Способ направленного биосинтеза лимонной кислоты

 

Использование: биотехнология, биосинтез лимонной кислоты. Сущность изобретения: способ заключается в выращивании на питательной среде, содержащей сахар, источники минерального питания, в условиях аэрации и перемешивания консорциума штаммов грибов Aspergillus niger и дрожжей Candida lipolytica, причем дрожжи засевают по достижении концентрации грибов 5-10 г/л, остаточного сахара 10-40% от исходного неинвертированного сахара, вносят биокатализатор N-трис-/гидроксиэтил/ аммониевую соль метилфенил сульфонилуксусной кислоты в количестве 10^-5-10^-7 г/л, при этом засевная концентрация дрожжей составляет 10-80% от текущей концентрации грибов. 2 табл.

Изобретение относится к биотехнологии, а именно, к способам получения лимонной кислоты.

Лимонная кислота используется в фармацевтической, пищевой и кондитерской промышленностях, ее потребность возрастает.

Лимонную кислоту синтезируют микроорганизмы различных родов и видов, в основном, в промышленности культивируют грибы Aspergillus niger, потребляющие углеводсодержащие субстраты (Biotechnol. Lett, 1985, 7, N11) и дрожжи Candida lipolytica (заявка ФРГ 2002028, заявка Японии 55-1039), утилизирующие непищевые источники углерода, такие как углеводороды, спирты.

При этом основным недостатком способов выращивания грибов Aspergillus niger является то, что процесс синтеза лимонной кислоты длителен 5-7 суток. Использование же дрожжевых культур p. Candida ограничено сырьевой базой, так большинство штаммов дрожжей p. Candida не способны инвертировать сахар, потреблять пивную дробину, необработанное зерно и др. к тому же при потреблении углеводородов и этилового спирта дрожжи синтезируют смесь лимонной и изолимонных кислот, что вызывает дополнительные сложности при выделении лимонной кислоты, в связи с чем повышается ее себестоимость.

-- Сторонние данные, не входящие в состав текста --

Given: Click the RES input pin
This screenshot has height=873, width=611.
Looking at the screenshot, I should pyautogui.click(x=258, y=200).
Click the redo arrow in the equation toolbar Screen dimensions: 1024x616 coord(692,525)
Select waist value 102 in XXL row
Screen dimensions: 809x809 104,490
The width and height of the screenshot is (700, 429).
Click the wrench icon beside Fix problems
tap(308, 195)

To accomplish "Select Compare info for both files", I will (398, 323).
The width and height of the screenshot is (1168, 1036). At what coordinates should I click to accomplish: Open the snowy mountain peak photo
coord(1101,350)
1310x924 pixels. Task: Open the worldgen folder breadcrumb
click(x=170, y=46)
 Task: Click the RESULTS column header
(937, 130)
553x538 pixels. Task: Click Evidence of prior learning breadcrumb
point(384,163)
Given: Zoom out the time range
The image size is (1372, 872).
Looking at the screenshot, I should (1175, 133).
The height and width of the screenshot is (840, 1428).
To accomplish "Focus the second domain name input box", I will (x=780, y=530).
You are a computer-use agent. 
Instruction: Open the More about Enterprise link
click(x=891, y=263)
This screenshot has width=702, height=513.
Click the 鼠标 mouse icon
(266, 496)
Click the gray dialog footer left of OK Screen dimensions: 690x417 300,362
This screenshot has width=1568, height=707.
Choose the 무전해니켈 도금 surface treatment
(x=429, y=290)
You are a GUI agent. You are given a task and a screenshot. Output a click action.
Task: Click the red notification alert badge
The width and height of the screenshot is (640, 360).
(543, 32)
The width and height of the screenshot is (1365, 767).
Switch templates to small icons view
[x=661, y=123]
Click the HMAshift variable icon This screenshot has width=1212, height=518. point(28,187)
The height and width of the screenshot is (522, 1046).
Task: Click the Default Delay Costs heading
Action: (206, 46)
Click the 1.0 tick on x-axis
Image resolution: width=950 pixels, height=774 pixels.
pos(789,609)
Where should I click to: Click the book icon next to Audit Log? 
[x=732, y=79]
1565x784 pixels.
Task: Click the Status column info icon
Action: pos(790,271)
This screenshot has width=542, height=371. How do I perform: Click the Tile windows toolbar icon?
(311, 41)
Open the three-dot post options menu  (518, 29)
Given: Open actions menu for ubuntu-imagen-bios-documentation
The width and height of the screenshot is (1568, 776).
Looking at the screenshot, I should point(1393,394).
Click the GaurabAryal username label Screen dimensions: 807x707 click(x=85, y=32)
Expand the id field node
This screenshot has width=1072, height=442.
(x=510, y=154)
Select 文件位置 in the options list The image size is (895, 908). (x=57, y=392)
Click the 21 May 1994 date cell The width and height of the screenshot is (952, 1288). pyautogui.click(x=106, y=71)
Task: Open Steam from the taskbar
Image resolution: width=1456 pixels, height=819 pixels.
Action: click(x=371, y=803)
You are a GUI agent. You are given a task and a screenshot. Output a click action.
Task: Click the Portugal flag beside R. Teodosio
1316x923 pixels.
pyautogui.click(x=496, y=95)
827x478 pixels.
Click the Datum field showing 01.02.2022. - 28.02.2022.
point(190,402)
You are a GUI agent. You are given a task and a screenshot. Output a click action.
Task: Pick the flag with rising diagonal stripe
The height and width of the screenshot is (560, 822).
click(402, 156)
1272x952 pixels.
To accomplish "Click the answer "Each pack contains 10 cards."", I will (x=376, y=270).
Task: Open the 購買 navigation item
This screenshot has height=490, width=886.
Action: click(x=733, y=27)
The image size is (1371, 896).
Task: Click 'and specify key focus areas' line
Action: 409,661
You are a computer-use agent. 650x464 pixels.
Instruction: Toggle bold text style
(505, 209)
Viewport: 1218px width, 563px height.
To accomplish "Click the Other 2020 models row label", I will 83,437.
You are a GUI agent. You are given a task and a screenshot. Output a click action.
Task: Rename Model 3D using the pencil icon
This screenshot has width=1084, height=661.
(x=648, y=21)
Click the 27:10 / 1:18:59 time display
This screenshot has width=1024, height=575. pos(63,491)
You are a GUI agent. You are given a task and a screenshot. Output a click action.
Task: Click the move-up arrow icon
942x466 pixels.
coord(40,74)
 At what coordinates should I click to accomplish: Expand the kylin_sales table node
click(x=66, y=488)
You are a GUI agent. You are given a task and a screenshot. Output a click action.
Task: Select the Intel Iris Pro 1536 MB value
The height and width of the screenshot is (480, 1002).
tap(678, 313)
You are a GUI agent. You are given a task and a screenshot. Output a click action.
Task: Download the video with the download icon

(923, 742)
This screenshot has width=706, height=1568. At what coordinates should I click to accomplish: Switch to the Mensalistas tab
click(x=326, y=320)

Наиболее близким является способ получения лимонной кислоты при глубинном выращивании грибов Aspergillus niger на сахаре (Смирнов В.А. Пищевые кислоты. М. Лесная и пищевая промышленность, 1983 г. стр.94-97( грибы Aspergillus niger предлагается выращивать на питательной среде, содержащей источники Fe, Mg, Mn, Zn, Cu, K, в лимите по азоту, фосфору при избытке углеродсодержащего субстрата, при перемешивании, аэрации. Выращивание проводили в течение 7-9 суток, при этом выход лимонной кислоты от поданного субстрата составлял 100% Недостатком выше описанного способа является то, что процесс длительный, себестоимость продукции высокая из-за больших энергозатрат на стадии выращивания.

Предлагаемое изобретение решает следующую научно-техническую задачу: снизить себестоимость лимонной кислоты.

Технический результат предлагаемого способа заключается в сокращении времени биосинтеза.

Данный технический результат достигается тем, что биосинтез лимонной кислоты осуществляется на питательной среде, содержащей сахар, источники минерального питания, в условиях аэрации и перемешивания, в качестве продуцентов используют консорциум штаммов Aspergillus niger и дрожжей Candida lipolytica, причем дрожжи засевают по достижении концентрации грибов 5-10 г/л, остаточного неинвертированного сахара 10-40% от исходного содержания сахара, вносят биокатализатор N-трис-(гидроксиэтил)аммониевую соль метилфенил сульфонилуксусной кислоты в количестве 10^-5-10^-7г/л, при этом засевная концентрация дрожжей составляет 10-80% от текущей концентрации грибов.

Перечисленные признаки в совокупности обеспечивают более полное потребление субстратов, уменьшение сроков выращивания до 4-х суток за счет более высокой скорости синтеза лимонной кислоты консорциумом микроорганизмов при внесении биокатализатора.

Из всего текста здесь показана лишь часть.